GIVEN DATA:
——————————

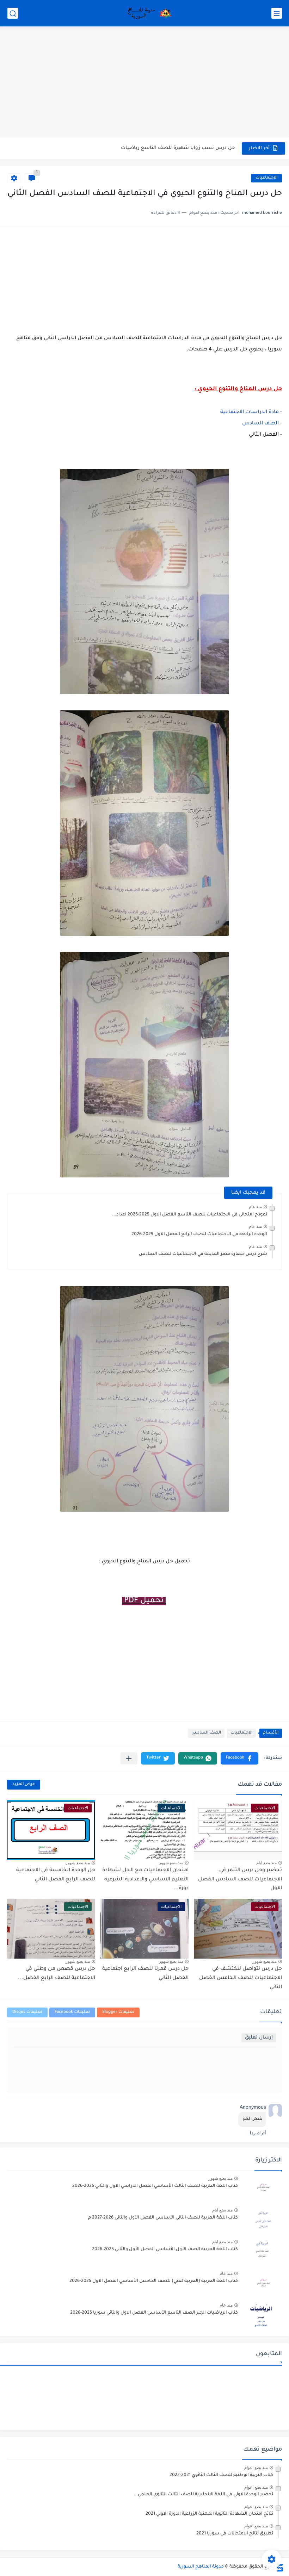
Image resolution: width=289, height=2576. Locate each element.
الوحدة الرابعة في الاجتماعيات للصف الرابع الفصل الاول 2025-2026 (199, 1234)
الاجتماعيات (266, 178)
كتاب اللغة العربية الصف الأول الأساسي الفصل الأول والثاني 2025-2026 (165, 2249)
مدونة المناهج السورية (201, 2566)
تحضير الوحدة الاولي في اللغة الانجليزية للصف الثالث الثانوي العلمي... (203, 2494)
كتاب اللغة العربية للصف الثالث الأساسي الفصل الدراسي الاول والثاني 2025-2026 (155, 2186)
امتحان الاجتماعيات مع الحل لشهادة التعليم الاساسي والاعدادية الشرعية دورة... (145, 1879)
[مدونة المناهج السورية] (148, 13)
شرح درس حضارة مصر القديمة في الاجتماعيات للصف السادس (203, 1254)
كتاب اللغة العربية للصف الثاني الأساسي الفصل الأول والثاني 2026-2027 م (163, 2217)
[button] (239, 1758)
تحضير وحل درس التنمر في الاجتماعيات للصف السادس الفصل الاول (240, 1879)
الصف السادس (260, 424)
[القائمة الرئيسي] (276, 13)
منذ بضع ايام (266, 1862)
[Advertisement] (144, 82)
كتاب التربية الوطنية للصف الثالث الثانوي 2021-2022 (221, 2475)
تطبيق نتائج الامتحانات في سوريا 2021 (234, 2533)
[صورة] (262, 2189)
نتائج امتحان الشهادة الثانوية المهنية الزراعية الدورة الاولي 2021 (209, 2514)
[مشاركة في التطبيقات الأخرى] (128, 1758)
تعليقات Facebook (72, 2012)
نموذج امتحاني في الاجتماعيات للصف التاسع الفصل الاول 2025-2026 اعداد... (189, 1214)
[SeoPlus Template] (279, 2567)
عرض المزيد (23, 1784)
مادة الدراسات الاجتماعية (249, 412)
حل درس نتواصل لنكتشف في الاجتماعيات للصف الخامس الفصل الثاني (240, 1978)
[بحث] (12, 13)
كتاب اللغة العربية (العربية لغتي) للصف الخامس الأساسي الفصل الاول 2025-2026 (153, 2281)
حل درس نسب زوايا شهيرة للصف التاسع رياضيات (178, 148)
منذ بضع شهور (171, 1862)
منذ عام (255, 1206)
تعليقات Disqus (27, 2012)
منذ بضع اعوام (256, 2467)
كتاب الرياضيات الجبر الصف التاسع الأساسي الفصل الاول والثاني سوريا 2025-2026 (154, 2312)
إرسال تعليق (259, 2037)
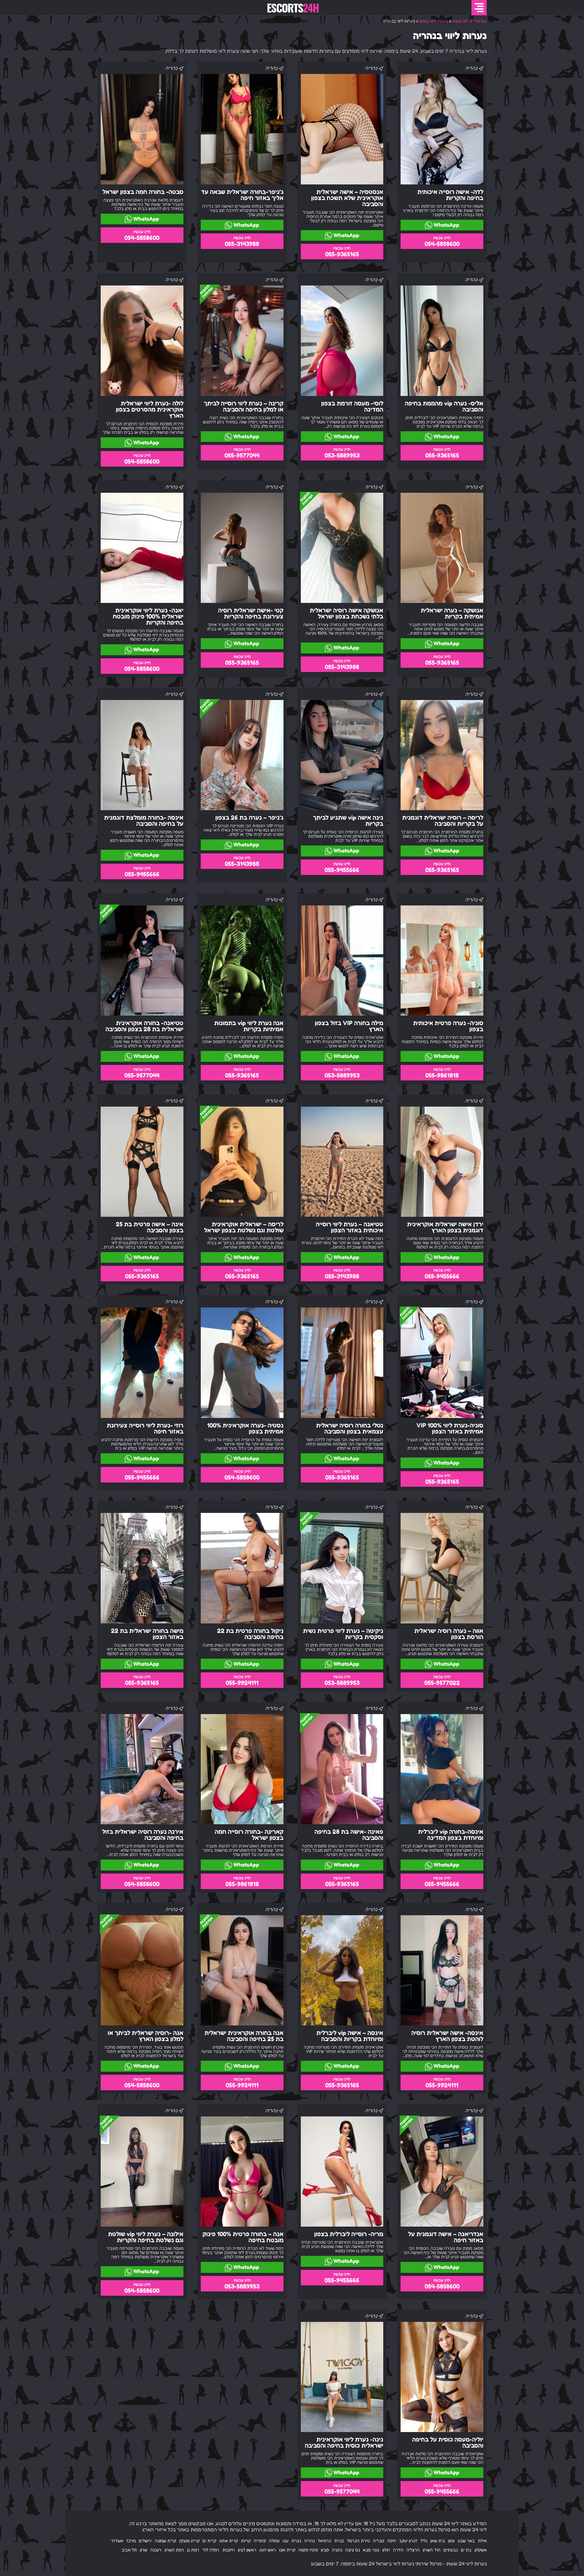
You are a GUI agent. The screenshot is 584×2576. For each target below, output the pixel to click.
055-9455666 (342, 869)
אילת (482, 2540)
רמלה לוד (210, 2549)
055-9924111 (242, 1682)
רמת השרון (174, 2549)
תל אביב (129, 2549)
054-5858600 (442, 243)
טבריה (378, 2540)
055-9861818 (442, 1075)
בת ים (466, 2549)
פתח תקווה (308, 2549)
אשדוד (117, 2540)
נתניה (337, 2549)
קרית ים (209, 2540)
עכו (285, 2540)
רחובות (228, 2549)
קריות (246, 2540)
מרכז (131, 2540)
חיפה (391, 2540)
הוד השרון (431, 2549)
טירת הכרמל (358, 2540)
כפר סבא (371, 2549)
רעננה (156, 2549)
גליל (423, 2540)
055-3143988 (242, 243)
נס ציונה (352, 2549)
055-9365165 (342, 254)
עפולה (274, 2540)
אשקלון (480, 2549)
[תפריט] (479, 7)
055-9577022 (442, 1682)
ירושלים (145, 2540)
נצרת (296, 2540)
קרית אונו (287, 2549)
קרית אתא (228, 2540)
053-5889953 (342, 455)
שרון (143, 2549)
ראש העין (267, 2549)
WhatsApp (445, 224)
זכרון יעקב (408, 2540)
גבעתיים (450, 2549)
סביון (325, 2549)
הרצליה (413, 2549)
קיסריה (260, 2540)
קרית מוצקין (189, 2540)
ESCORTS (293, 7)
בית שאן (437, 2540)
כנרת (339, 2540)
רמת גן (193, 2549)
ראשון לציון (247, 2549)
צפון (451, 2540)
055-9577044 (241, 455)
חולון (386, 2549)
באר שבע (466, 2540)
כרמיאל (324, 2540)
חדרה (398, 2549)
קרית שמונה (165, 2540)
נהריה (309, 2540)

——————————

YOUR TASK:
Your reply should consist solely of the lines above, from the opening line through the line with "كتاب اللغة العربية للصف الثالث", reproduced exactly and without pictures.

SOLUTION:
Image resolution: width=289, height=2576. Locate each element.
الوحدة الرابعة في الاجتماعيات للصف الرابع الفصل الاول 2025-2026 (199, 1234)
الاجتماعيات (266, 178)
كتاب اللغة العربية الصف الأول الأساسي الفصل الأول والثاني 2025-2026 (165, 2249)
مدونة المناهج السورية (201, 2566)
تحضير الوحدة الاولي في اللغة الانجليزية للصف الثالث الثانوي العلمي... (203, 2494)
كتاب اللغة العربية للصف الثالث الأساسي الفصل الدراسي الاول والثاني 2025-2026 (155, 2186)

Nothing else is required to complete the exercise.